Chor yara, she isn’t even hot,” says his friend, looking at a woman across the road.

Having let go of her fluttering dupatta, the woman, hardly in her late thirties, was bent down, trying to retrieve the oranges that had fallen from her plastic bag.

I see her almost every day on my way to work. Sometimes, holding student notebooks, sometimes files or books, she seems to be hurrying back home from her day at some school.

Watching her cast a disdainful look at the people walking past her, unwilling to help, I wonder how difficult it must be to juggle physical and mental burdens.

Today, she was carrying them all.

Her deeply lined face was just like any other I see pass by every day; a faceless being in an uncaring world, struggling to get through just another day.

What does she dream of: palaces and servants or food on the table and a good night’s sleep?

If I could, for a few moments, follow her into her life, what would I see? The worn out home of a middle class family, you say, as you turn away bored with the life of this uninspiring woman.


Amidst the harshness of her life, the abuse of her in laws, the indifference of her husband, there is much to inspire.

The joy in the eyes of her children as they are treated to lovely oranges, something they don’t get to taste every day, makes her happy.

Their excited chattering as they wait for her to wash the dirt off them and serve them.

The youngest, sucking on an orange slice with her toothless gums, crawls to her and hugs her.

Is she inspiring because of her courage in the face of all this? Perhaps. But could she not change her life, you ask.

She smiles as she watches her children and tries not to mentally calculate how many hours of work went into paying for these oranges.

She mustn’t calculate because that would equal being a bad mother. She must not think about her dreams of a beautiful life.

No, that would make her ungrateful and bring down more misery upon her, so says her mother.

But she must have moments of weakness when she wishes to run away from it all; she must or she would not be human but an angel.

What does she do in those moments?
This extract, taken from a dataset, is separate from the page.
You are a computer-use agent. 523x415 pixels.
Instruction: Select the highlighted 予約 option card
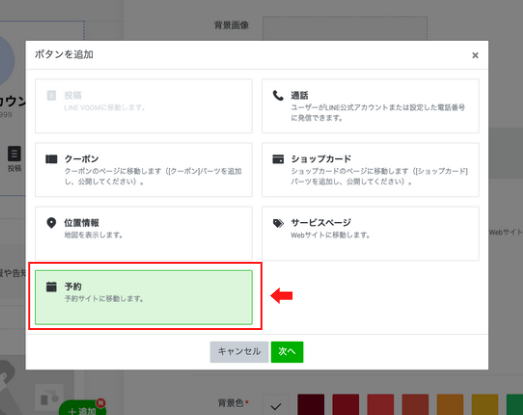(144, 297)
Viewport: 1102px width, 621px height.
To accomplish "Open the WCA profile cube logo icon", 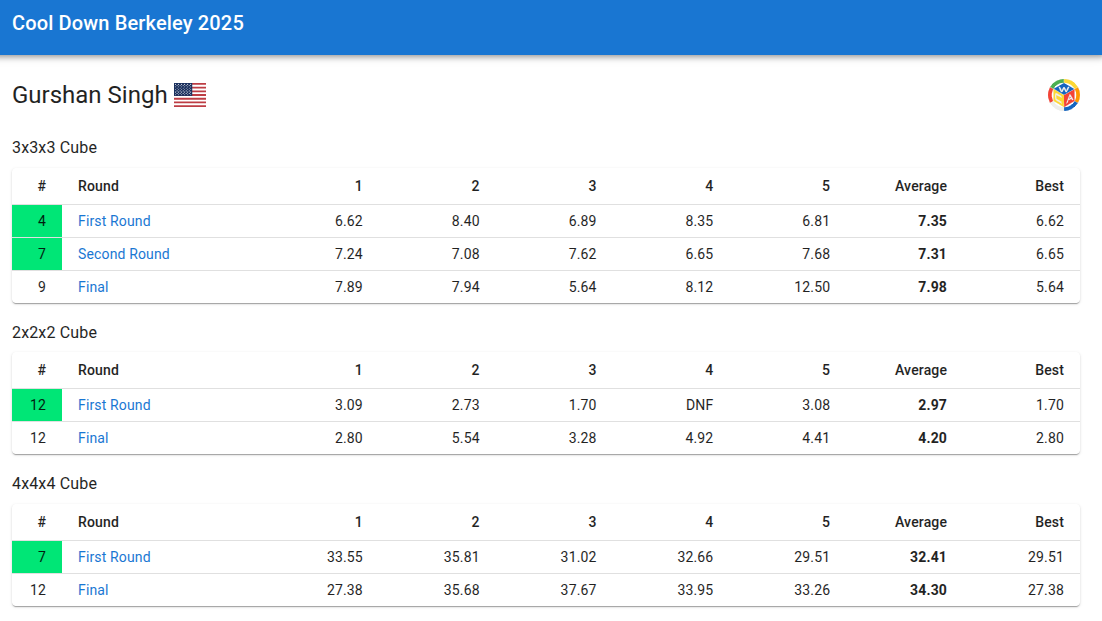I will pyautogui.click(x=1063, y=96).
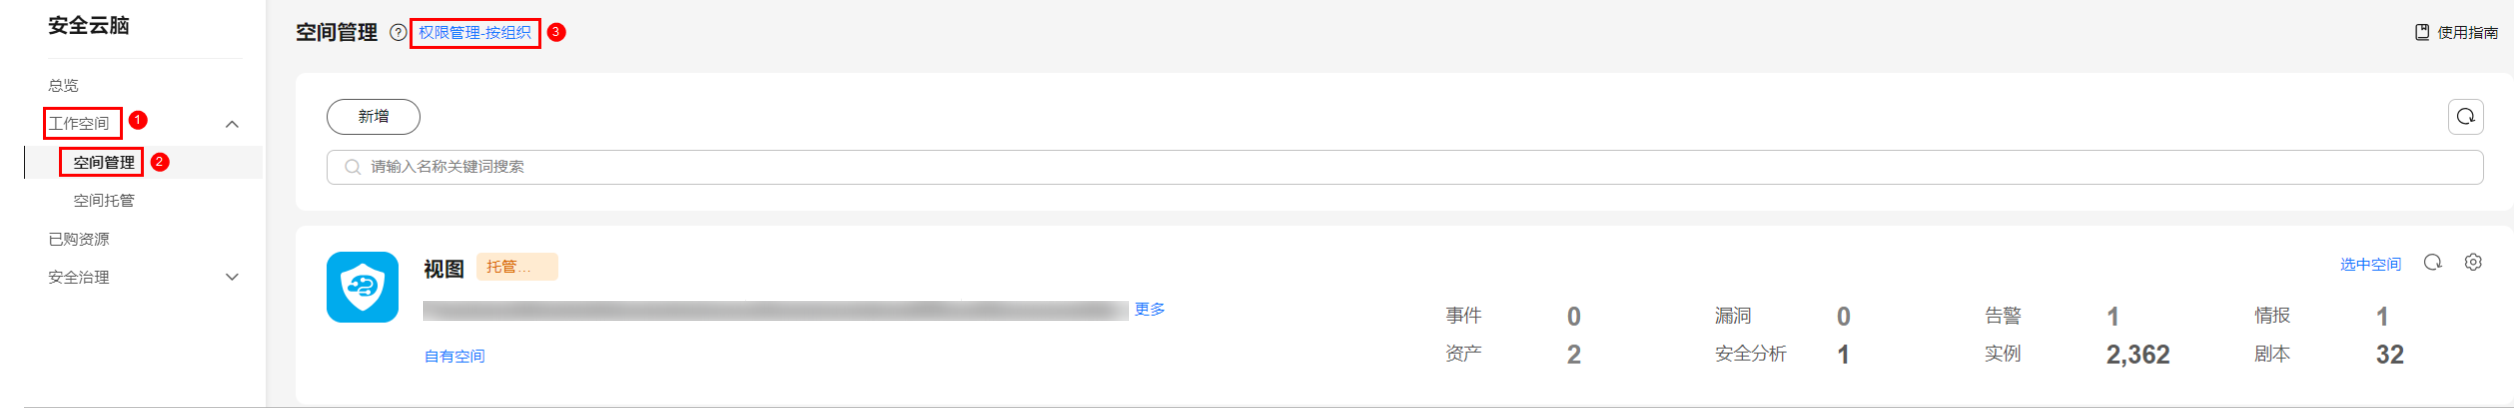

Shout at her children, scream at her mother in law and…That is all she can do.

She cannot stand up to her employers for underpaying her because there are no jobs in the market. She can’t communicate with her husband because he isn’t interested. She can’t even refuse his demand for a daily marital coupling because it is her ‘duty’.

Every day, she works from morning to night making things easy for her ‘family’. She works at home, she works at school, and she works in bed; all of which is part of her duties.

If we follow her for a few years down the road, we would come across a bitter old woman, bent upon making life hell for her daughters in law and sons.